» Work required: All of these records need to be duplicated exactly.

» Given records:
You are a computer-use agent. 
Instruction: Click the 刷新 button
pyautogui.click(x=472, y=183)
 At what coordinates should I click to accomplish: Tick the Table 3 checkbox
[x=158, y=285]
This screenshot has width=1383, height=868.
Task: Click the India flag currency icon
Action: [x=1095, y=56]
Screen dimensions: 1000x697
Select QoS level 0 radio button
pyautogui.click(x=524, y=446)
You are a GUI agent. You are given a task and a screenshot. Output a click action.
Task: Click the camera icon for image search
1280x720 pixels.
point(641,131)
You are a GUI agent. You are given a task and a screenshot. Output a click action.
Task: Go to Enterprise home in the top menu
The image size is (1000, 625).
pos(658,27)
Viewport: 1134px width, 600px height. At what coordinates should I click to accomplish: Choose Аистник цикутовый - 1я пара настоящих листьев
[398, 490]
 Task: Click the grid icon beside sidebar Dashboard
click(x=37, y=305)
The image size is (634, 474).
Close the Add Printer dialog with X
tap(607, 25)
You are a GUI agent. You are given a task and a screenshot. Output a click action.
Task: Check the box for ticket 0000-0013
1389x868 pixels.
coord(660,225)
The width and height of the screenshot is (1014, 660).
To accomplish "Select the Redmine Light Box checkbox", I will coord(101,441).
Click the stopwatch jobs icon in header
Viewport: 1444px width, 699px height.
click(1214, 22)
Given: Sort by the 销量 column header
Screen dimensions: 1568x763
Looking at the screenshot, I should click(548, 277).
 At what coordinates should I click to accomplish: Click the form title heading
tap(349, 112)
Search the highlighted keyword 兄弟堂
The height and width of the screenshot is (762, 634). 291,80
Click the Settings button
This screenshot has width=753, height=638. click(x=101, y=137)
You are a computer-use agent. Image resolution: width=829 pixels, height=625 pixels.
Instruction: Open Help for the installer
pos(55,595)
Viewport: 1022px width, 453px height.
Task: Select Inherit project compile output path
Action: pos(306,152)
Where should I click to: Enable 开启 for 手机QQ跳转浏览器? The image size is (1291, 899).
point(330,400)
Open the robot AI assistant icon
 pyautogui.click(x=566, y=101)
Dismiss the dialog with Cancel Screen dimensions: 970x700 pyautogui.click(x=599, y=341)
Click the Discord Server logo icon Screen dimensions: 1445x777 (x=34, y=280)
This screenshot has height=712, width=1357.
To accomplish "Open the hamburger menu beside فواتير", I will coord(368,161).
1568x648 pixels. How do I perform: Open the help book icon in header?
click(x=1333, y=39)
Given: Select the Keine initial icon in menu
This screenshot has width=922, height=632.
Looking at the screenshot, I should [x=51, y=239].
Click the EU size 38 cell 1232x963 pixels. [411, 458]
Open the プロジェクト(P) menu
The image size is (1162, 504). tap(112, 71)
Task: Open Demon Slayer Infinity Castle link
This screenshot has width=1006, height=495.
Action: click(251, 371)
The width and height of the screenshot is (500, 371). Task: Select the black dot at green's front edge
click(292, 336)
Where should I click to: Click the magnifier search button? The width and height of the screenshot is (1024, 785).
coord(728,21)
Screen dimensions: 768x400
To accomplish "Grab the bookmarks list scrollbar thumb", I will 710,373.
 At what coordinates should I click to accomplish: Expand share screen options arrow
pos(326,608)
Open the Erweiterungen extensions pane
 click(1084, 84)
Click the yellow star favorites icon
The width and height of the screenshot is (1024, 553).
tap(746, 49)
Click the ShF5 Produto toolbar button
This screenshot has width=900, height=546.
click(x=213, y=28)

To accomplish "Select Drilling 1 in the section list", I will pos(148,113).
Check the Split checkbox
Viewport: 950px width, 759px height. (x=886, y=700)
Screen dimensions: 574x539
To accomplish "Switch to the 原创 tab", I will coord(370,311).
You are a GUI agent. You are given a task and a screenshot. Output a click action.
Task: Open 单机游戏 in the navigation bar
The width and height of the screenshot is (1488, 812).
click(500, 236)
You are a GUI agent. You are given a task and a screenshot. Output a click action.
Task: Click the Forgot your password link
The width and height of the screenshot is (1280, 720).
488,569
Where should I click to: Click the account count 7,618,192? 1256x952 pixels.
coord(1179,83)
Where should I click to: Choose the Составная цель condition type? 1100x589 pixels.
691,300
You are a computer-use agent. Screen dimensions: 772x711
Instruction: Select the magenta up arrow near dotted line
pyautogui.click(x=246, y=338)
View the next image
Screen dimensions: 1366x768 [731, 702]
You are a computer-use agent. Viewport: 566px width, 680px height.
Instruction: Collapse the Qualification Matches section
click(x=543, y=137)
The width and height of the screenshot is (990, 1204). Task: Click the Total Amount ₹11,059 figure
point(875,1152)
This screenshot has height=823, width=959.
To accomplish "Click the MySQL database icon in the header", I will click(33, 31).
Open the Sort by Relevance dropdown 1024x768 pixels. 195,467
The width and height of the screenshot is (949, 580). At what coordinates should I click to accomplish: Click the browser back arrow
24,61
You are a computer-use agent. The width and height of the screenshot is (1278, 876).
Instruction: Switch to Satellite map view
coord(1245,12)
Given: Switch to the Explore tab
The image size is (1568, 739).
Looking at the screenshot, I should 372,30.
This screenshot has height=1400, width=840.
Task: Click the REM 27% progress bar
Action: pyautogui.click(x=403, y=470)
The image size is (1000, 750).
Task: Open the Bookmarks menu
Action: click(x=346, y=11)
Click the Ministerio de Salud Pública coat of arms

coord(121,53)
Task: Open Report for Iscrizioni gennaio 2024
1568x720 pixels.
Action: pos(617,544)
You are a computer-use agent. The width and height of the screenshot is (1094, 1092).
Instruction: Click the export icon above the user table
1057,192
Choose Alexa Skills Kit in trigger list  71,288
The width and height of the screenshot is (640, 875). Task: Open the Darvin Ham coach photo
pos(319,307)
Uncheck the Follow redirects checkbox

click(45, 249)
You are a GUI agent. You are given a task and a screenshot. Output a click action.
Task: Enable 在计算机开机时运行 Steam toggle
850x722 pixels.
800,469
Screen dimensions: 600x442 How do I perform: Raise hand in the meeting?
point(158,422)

» Written response:
You are a computer-use agent. 
Instruction: Click the 刷新 button
pyautogui.click(x=472, y=183)
 At what coordinates should I click to accomplish: Tick the Table 3 checkbox
[x=158, y=285]
This screenshot has width=1383, height=868.
Task: Click the India flag currency icon
Action: [x=1095, y=56]
Screen dimensions: 1000x697
Select QoS level 0 radio button
pyautogui.click(x=524, y=446)
You are a GUI agent. You are given a task and a screenshot. Output a click action.
Task: Click the camera icon for image search
1280x720 pixels.
point(641,131)
You are a GUI agent. You are given a task and a screenshot. Output a click action.
Task: Go to Enterprise home in the top menu
The image size is (1000, 625).
pos(658,27)
Viewport: 1134px width, 600px height. At what coordinates should I click to accomplish: Choose Аистник цикутовый - 1я пара настоящих листьев
[398, 490]
 Task: Click the grid icon beside sidebar Dashboard
click(x=37, y=305)
The image size is (634, 474).
Close the Add Printer dialog with X
tap(607, 25)
You are a GUI agent. You are given a task and a screenshot. Output a click action.
Task: Check the box for ticket 0000-0013
1389x868 pixels.
coord(660,225)
The width and height of the screenshot is (1014, 660).
To accomplish "Select the Redmine Light Box checkbox", I will coord(101,441).
Click the stopwatch jobs icon in header
Viewport: 1444px width, 699px height.
click(1214, 22)
Given: Sort by the 销量 column header
Screen dimensions: 1568x763
Looking at the screenshot, I should click(548, 277).
 At what coordinates should I click to accomplish: Click the form title heading
tap(349, 112)
Search the highlighted keyword 兄弟堂
The height and width of the screenshot is (762, 634). 291,80
Click the Settings button
This screenshot has width=753, height=638. click(x=101, y=137)
You are a computer-use agent. Image resolution: width=829 pixels, height=625 pixels.
Instruction: Open Help for the installer
pos(55,595)
Viewport: 1022px width, 453px height.
Task: Select Inherit project compile output path
Action: pos(306,152)
Where should I click to: Enable 开启 for 手机QQ跳转浏览器? The image size is (1291, 899).
point(330,400)
Open the robot AI assistant icon
 pyautogui.click(x=566, y=101)
Dismiss the dialog with Cancel Screen dimensions: 970x700 pyautogui.click(x=599, y=341)
Click the Discord Server logo icon Screen dimensions: 1445x777 (x=34, y=280)
This screenshot has height=712, width=1357.
To accomplish "Open the hamburger menu beside فواتير", I will coord(368,161).
1568x648 pixels. How do I perform: Open the help book icon in header?
click(x=1333, y=39)
Given: Select the Keine initial icon in menu
This screenshot has width=922, height=632.
Looking at the screenshot, I should [x=51, y=239].
Click the EU size 38 cell 1232x963 pixels. [411, 458]
Open the プロジェクト(P) menu
The image size is (1162, 504). tap(112, 71)
Task: Open Demon Slayer Infinity Castle link
This screenshot has width=1006, height=495.
Action: click(251, 371)
The width and height of the screenshot is (500, 371). Task: Select the black dot at green's front edge
click(292, 336)
Where should I click to: Click the magnifier search button? The width and height of the screenshot is (1024, 785).
coord(728,21)
Screen dimensions: 768x400
To accomplish "Grab the bookmarks list scrollbar thumb", I will 710,373.
 At what coordinates should I click to accomplish: Expand share screen options arrow
pos(326,608)
Open the Erweiterungen extensions pane
 click(1084, 84)
Click the yellow star favorites icon
The width and height of the screenshot is (1024, 553).
tap(746, 49)
Click the ShF5 Produto toolbar button
This screenshot has width=900, height=546.
click(x=213, y=28)

To accomplish "Select Drilling 1 in the section list", I will pos(148,113).
Check the Split checkbox
Viewport: 950px width, 759px height. (x=886, y=700)
Screen dimensions: 574x539
To accomplish "Switch to the 原创 tab", I will coord(370,311).
You are a GUI agent. You are given a task and a screenshot. Output a click action.
Task: Open 单机游戏 in the navigation bar
The width and height of the screenshot is (1488, 812).
click(500, 236)
You are a GUI agent. You are given a task and a screenshot. Output a click action.
Task: Click the Forgot your password link
The width and height of the screenshot is (1280, 720).
488,569
Where should I click to: Click the account count 7,618,192? 1256x952 pixels.
coord(1179,83)
Where should I click to: Choose the Составная цель condition type? 1100x589 pixels.
691,300
You are a computer-use agent. Screen dimensions: 772x711
Instruction: Select the magenta up arrow near dotted line
pyautogui.click(x=246, y=338)
View the next image
Screen dimensions: 1366x768 [731, 702]
You are a computer-use agent. Viewport: 566px width, 680px height.
Instruction: Collapse the Qualification Matches section
click(x=543, y=137)
The width and height of the screenshot is (990, 1204). Task: Click the Total Amount ₹11,059 figure
point(875,1152)
This screenshot has height=823, width=959.
To accomplish "Click the MySQL database icon in the header", I will click(33, 31).
Open the Sort by Relevance dropdown 1024x768 pixels. 195,467
The width and height of the screenshot is (949, 580). At what coordinates should I click to accomplish: Click the browser back arrow
24,61
You are a computer-use agent. The width and height of the screenshot is (1278, 876).
Instruction: Switch to Satellite map view
coord(1245,12)
Given: Switch to the Explore tab
The image size is (1568, 739).
Looking at the screenshot, I should 372,30.
This screenshot has height=1400, width=840.
Task: Click the REM 27% progress bar
Action: pyautogui.click(x=403, y=470)
The image size is (1000, 750).
Task: Open the Bookmarks menu
Action: click(x=346, y=11)
Click the Ministerio de Salud Pública coat of arms

coord(121,53)
Task: Open Report for Iscrizioni gennaio 2024
1568x720 pixels.
Action: pos(617,544)
You are a computer-use agent. The width and height of the screenshot is (1094, 1092).
Instruction: Click the export icon above the user table
1057,192
Choose Alexa Skills Kit in trigger list  71,288
The width and height of the screenshot is (640, 875). Task: Open the Darvin Ham coach photo
pos(319,307)
Uncheck the Follow redirects checkbox

click(45, 249)
You are a GUI agent. You are given a task and a screenshot. Output a click action.
Task: Enable 在计算机开机时运行 Steam toggle
850x722 pixels.
800,469
Screen dimensions: 600x442 How do I perform: Raise hand in the meeting?
point(158,422)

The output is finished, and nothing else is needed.